Trivia question: Who was the first player born in 2001 to gain a WTA ranking? It wasn't World No.1 Iga Swiatek, nor Amanda Anisimova or Anastasia Potapova. It was Lulu Sun, who entered the rankings in June 2015, just over a month after turning 14.

Watch This: Lulu Sun shines in turning defense into offense

Sun ultimately chose the college tennis route, majoring in international relations and global studies at the University of Texas. That degree was an apt choice, given Sun's background -- born in New Zealand to parents from Hong Kong and Croatia, raised in Switzerland (the country she represents) and educated in the U.S.

On graduating and hitting the pro tour full-time in 2022, she swiftly made an impact, making the final round of Wimbledon qualifying at her first WTA quarterfinal in Seoul that year.

Highlights: Sun d. Blinkova, 2022 Seoul R2 | Sun d. Kessler, 2024 Auckland R1

An ankle injury halted Sun's progress in early 2023, sidelining her for three months, but only temporarily. Her biggest title to date at the Brasilia ITF W80 last August put her on the right path again, and after reaching the second round of Auckland two weeks ago the 22-year-old has risen to a career-high of No.189. Having successfully navigated her second Grand Slam qualifying competition, Sun will face Elisabetta Cocciaretto in the first round.

Maria Timofeeva

Last July, Maria Timofeeva put herself into the record books with a doubly rare feat, taking the Budapest title as a teenage lucky loser contesting her first ever WTA main draw. Only nine players have lifted the trophy in their tour debut; only six have won a WTA tournament as a lucky loser. Ranked No.246 at the time, Timofeeva's surprise run -- which included wins over Daria Saville and Nadia Podoroska -- vaulted her toward the Top 100.

Champions Reel: How Maria Timofeeva won Budapest 2023

But the breakthrough was immediately followed by a setback. Timofeeva was sidelined for three months by a foot injury, only returning to action in December. She did not manage to win consecutive matches in her first three events back. However, the 20-year-old regained her form this week in Australian Open qualifying, dropping just one set in three matches.

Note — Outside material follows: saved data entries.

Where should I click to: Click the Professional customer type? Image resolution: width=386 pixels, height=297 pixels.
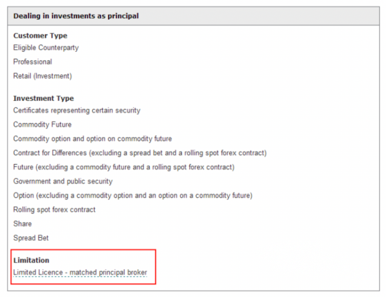pyautogui.click(x=32, y=62)
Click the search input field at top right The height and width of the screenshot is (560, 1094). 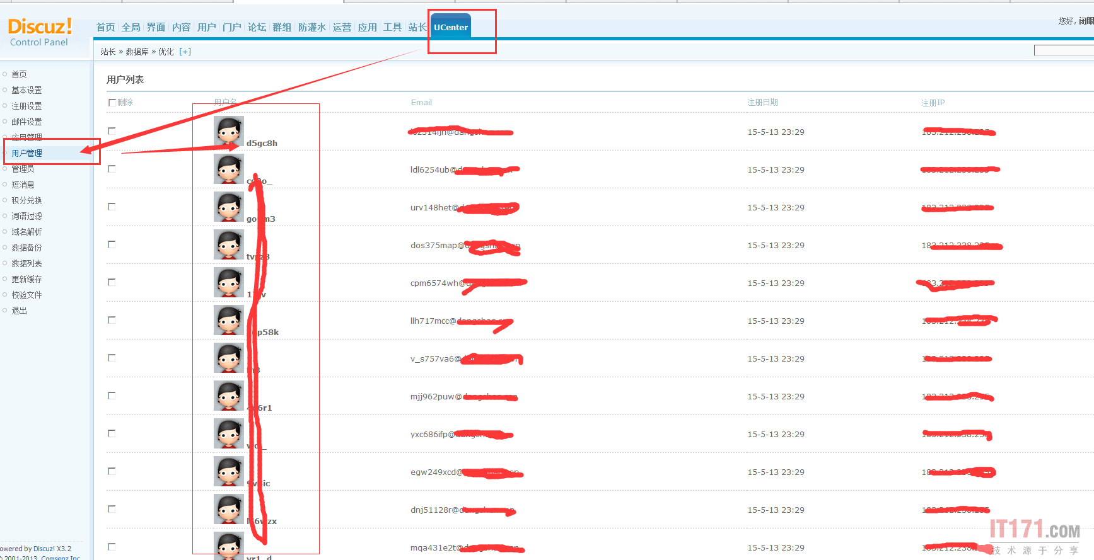point(1063,50)
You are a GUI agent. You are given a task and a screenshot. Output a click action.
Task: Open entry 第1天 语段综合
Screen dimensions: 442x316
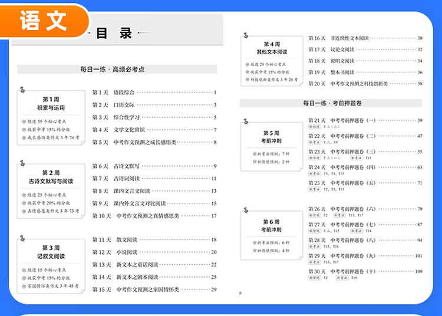point(114,93)
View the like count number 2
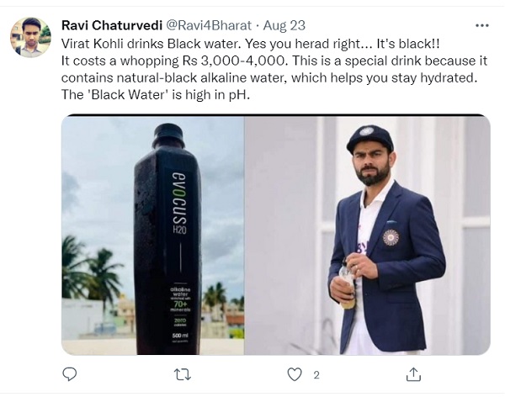505x397 pixels. pyautogui.click(x=316, y=374)
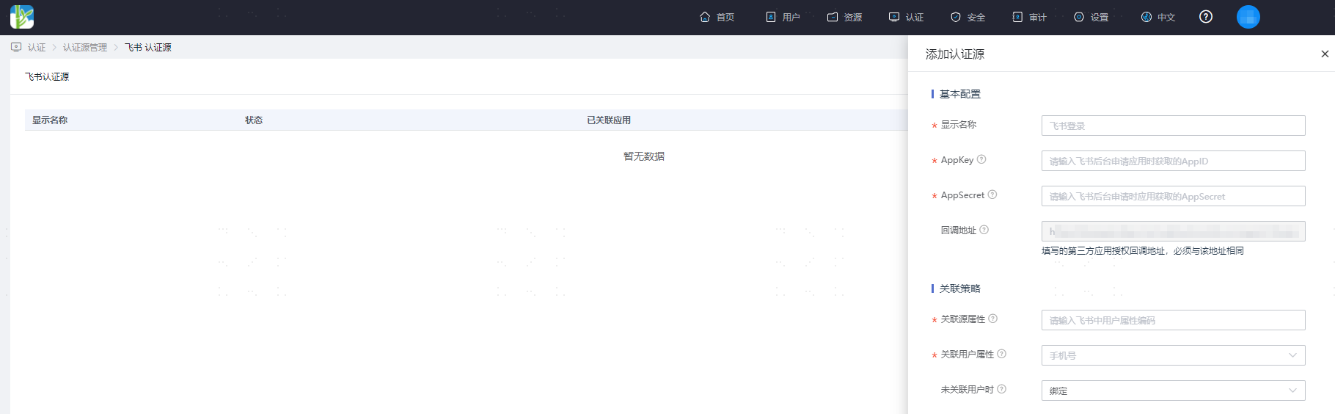Show the 关联源属性 help tooltip icon
1335x414 pixels.
(x=993, y=319)
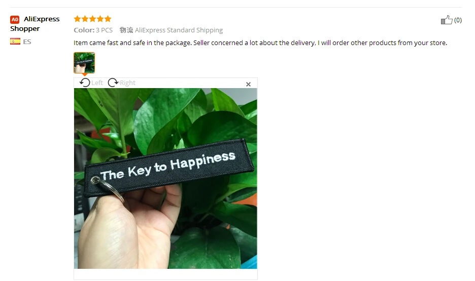This screenshot has height=281, width=475.
Task: Open the AliExpress Shopper profile name
Action: (35, 24)
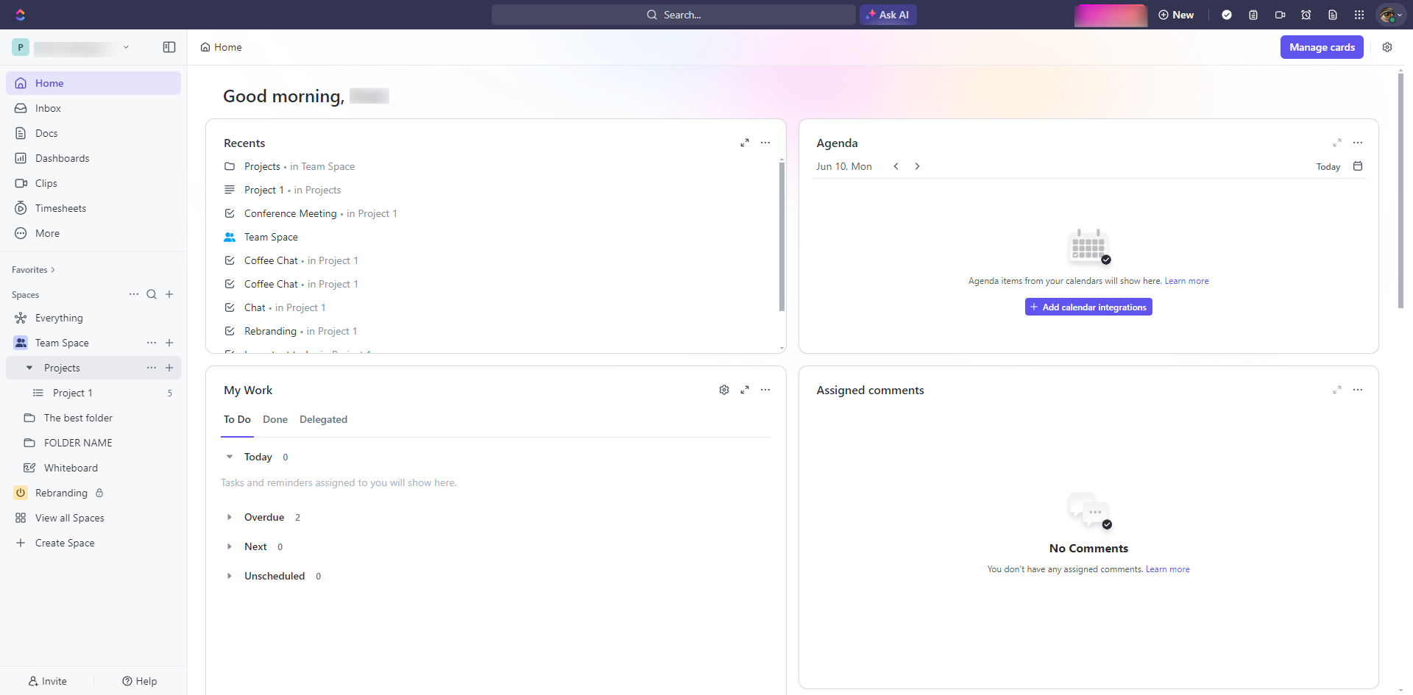Expand the Recents card to fullscreen
This screenshot has height=695, width=1413.
pos(745,143)
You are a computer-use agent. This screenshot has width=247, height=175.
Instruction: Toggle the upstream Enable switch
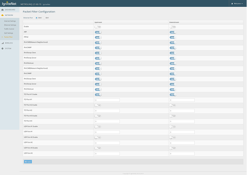click(98, 27)
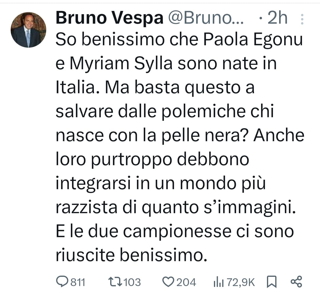Click the 811 replies count
The width and height of the screenshot is (320, 297).
(x=78, y=282)
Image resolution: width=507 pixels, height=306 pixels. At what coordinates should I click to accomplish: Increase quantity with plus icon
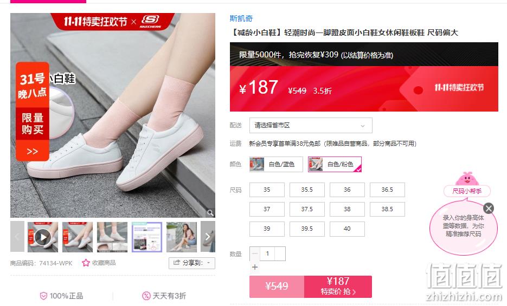[255, 267]
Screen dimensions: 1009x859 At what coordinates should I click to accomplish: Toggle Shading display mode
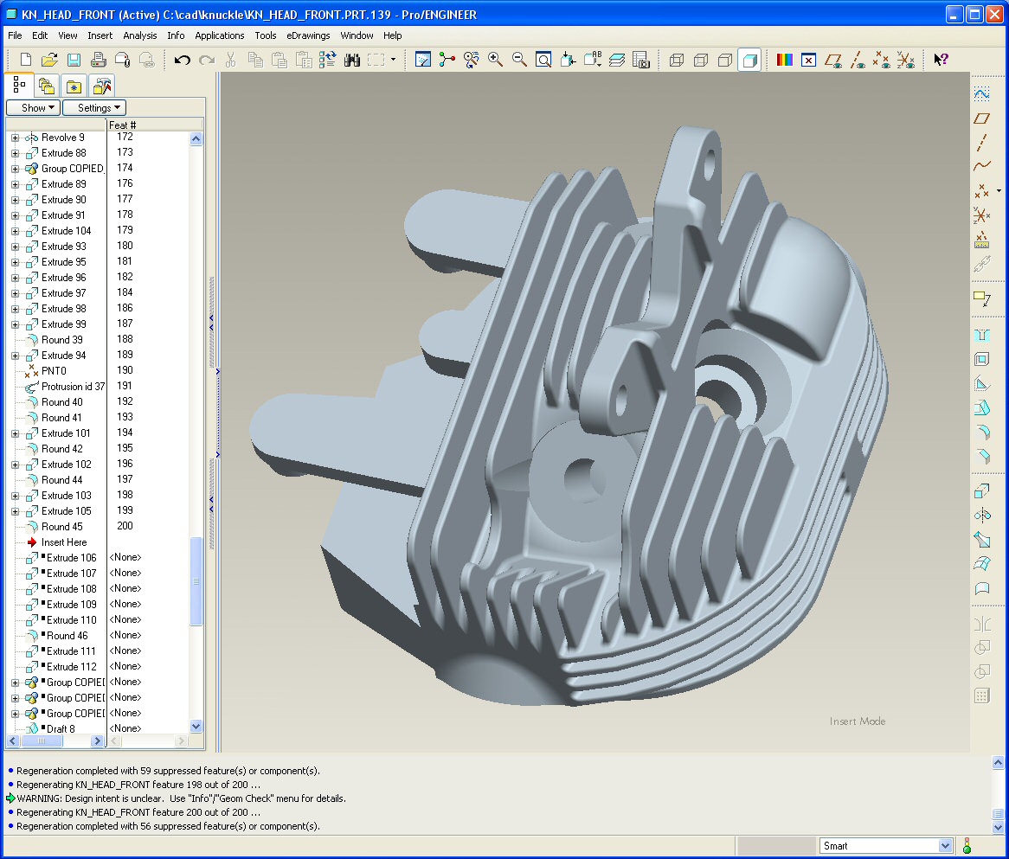[749, 60]
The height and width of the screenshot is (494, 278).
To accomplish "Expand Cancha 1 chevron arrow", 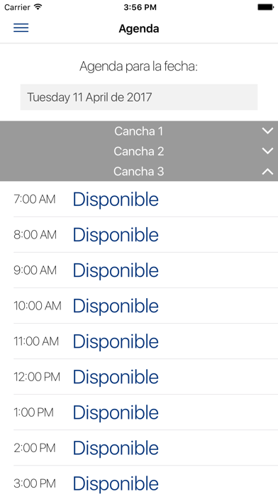I will tap(267, 131).
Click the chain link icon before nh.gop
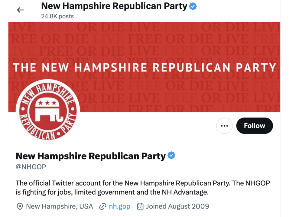Screen dimensions: 289x217 tap(103, 206)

A keen vlogger who's enthusiastic about bringing fans behind the scenes of an aspiring pro career, Timofeeva has documented the ups and downs of her past few months on the Kiss My Ace YouTube channel, which she co-runs with fellow pro Ekaterina Kazionova.

There'll be a gulf in experience when Timofeeva takes the court for the first Grand Slam main-draw match of her career. She'll take on Alizé Cornet, who is contesting her 71st major main draw, and a record-extending 68th in a row.

Anastasia Zakharova

Over the past three years, Anastasia Zakharova has slowly but surely chipped away at various significant milestones. She made her tour-level debut as a lucky loser at Gdynia 2021; despite a number of close three-setters, she only posted her first win at this level in her eighth WTA main draw, defeating Anna Karolina Schmiedlova at Hua Hin 2023. 

Highlights: Diyas d. Zakharova, 2021 Astana R1 | Zakharova d. Schmiedlova, 2023 Hua Hin R1

It's also been lucky number eight when it comes to reaching the main draw of a major. The 21-year-old played her first Grand Slam qualifying event at the 2021 Australian Open, and has managed to successfully navigate all three rounds at the eighth attempt.

Currently ranked No.191, Zakharova hit her career-high of No.156 back in June 2022. She will face Yulia Putintseva in the first round of the main draw.